If all the values we can work with are the values in the input array list, then it is possible to sort them, but not in a determined direction: it could come out as ascending or descending, and we wouldn't know which of the two was generated. This is a limitation that follows from how the comparator is defined. If you apply it to the values at index 𝑖, 𝑗, and 𝑘 (with 𝑖 < 𝑗 < 𝑘), the result will be the value at index 𝑗 when the list is sorted in ascending order and when it is sorted in descending order! So this comparator cannot distinguish between ascending and descending.
If we accept this limitation, we could use insertion sort to sort the list.
We start with the first two values in the array list and leave them as they are: we cannot use the evaluator here. The order of the first two elements will determine the final order (ascending or descending).
Then we keep taking the next value and shift the already sorted values until the slot is found where this next value has to be inserted -- this is the standard procedure tpyical for insertion sort. In more detail:
We take the first and last element from the already sorted partition and pass them with the new element to the comparator. If that evaluator returns the last element (from the sorted partition), then the next value is already at its right spot relative to the sorted partition.
If this is not the case, then we keep shifting values and call the comparator with the to-inserted value, the last value from the sorted partition, and the value before the "gap" made by the shift. We repeat this until the comparator returns the new value: that's when the gap is the insertion spot for the to-be-inserted value. If this never happens, then it means the value needs to be inserted before the very first value in the sorted partition.

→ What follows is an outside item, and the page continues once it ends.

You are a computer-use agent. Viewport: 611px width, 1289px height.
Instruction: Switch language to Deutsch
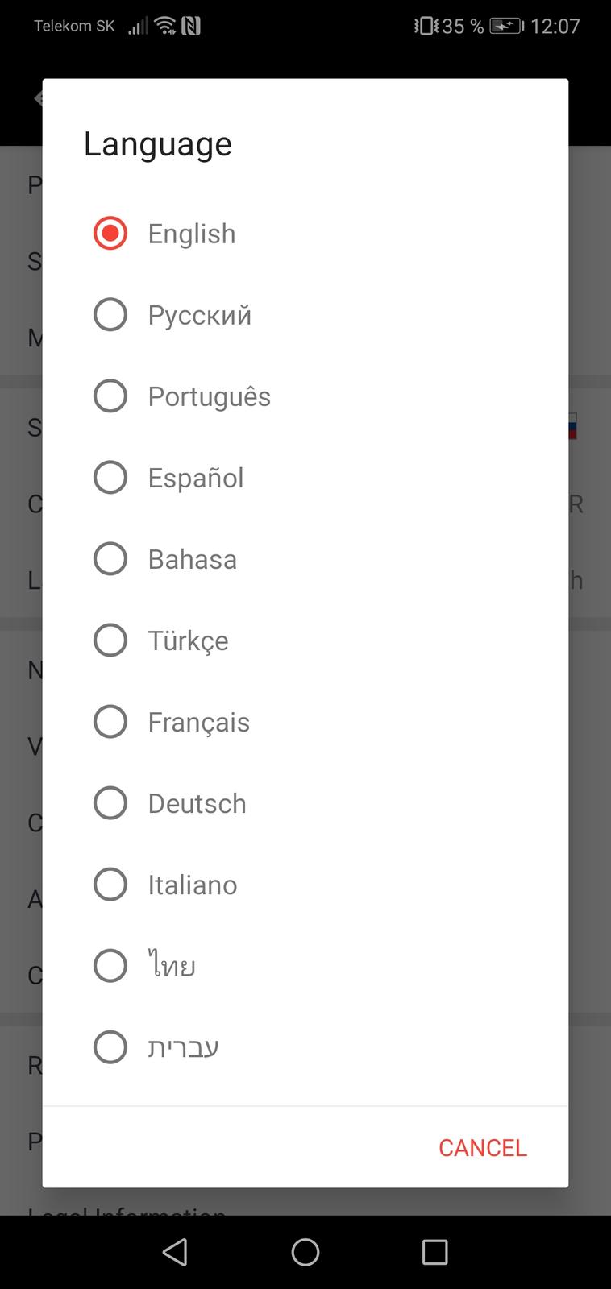[x=110, y=803]
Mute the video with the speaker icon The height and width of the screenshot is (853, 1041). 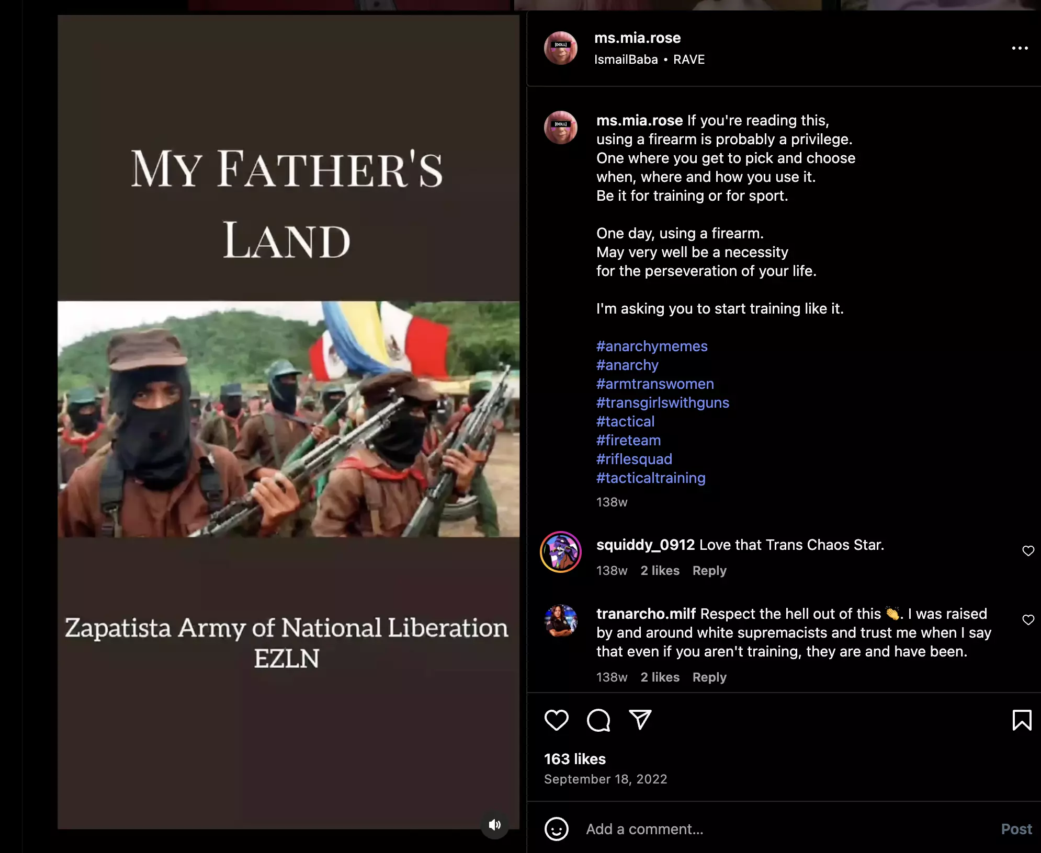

Here is an implementation where I used int as data type for the input values. It generates a shuffled array list with the values 0 to 20, and then calls this insertion sort function. Finally it prints the result. As predicted above, this will sometimes output 0,1,2,...,20, and sometimes 20,19,18,...,0.
import java.util.*;
import java.util.stream.*;
interface Evaluator {
int middleOf(int x0, int x1, int x2);
}
public class Main {
// Blackbox function:
static Evaluator evaluator = (x, y, z) -> {
return x < y ? (y < z ? y : (x < z ? z : x))
: (y > z ? y : (x > z ? z : x));
};
public static void insertionSort(ArrayList<Integer> list) {
int n = list.size();
for (int i = 2; i < n; i++) {
int first = list.get(0);
int last = list.get(i-1);
int value = list.get(i);
// Not at the right spot?
if (evaluator.middleOf(first, last, value) != last) {
int j;
for (j = i-1; j > 0; j--) {
list.set(j + 1, list.get(j)); // Make room
if (evaluator.middleOf(list.get(j - 1), value, last) == value) {
// Found spot
list.set(j, value);
break;
}
}
if (j == 0) { // Value must become the first
list.set(1, first); // Make room
list.set(0, value);
}
}
}
}
public static void main(String[] args) {
// Prepare input
ArrayList<Integer> list = new ArrayList<>(
IntStream.rangeClosed(0, 20).boxed().toList()
);
Collections.shuffle(list);
System.out.println("input: " + list); // The shuffled input
insertionSort(list);
System.out.println("output: " + list); // The sorted output
}
}
Here are some of the outputs generated by consecutive runs:
input: [6, 11, 4, 3, 1, 0, 18, 14, 7, 9, 2, 5, 12, 19, 17, 8, 20, 16, 10, 15, 13]
output: [0, 1, 2, 3, 4, 5, 6, 7, 8, 9, 10, 11, 12, 13, 14, 15, 16, 17, 18, 19, 20]
input: [11, 5, 0, 15, 13, 4, 8, 14, 7, 3, 18, 2, 12, 16, 10, 9, 6, 1, 17, 20, 19]
output: [20, 19, 18, 17, 16, 15, 14, 13, 12, 11, 10, 9, 8, 7, 6, 5, 4, 3, 2, 1, 0]
input: [9, 16, 5, 18, 0, 13, 8, 6, 2, 17, 4, 12, 11, 19, 14, 15, 20, 3, 7, 10, 1]
output: [0, 1, 2, 3, 4, 5, 6, 7, 8, 9, 10, 11, 12, 13, 14, 15, 16, 17, 18, 19, 20]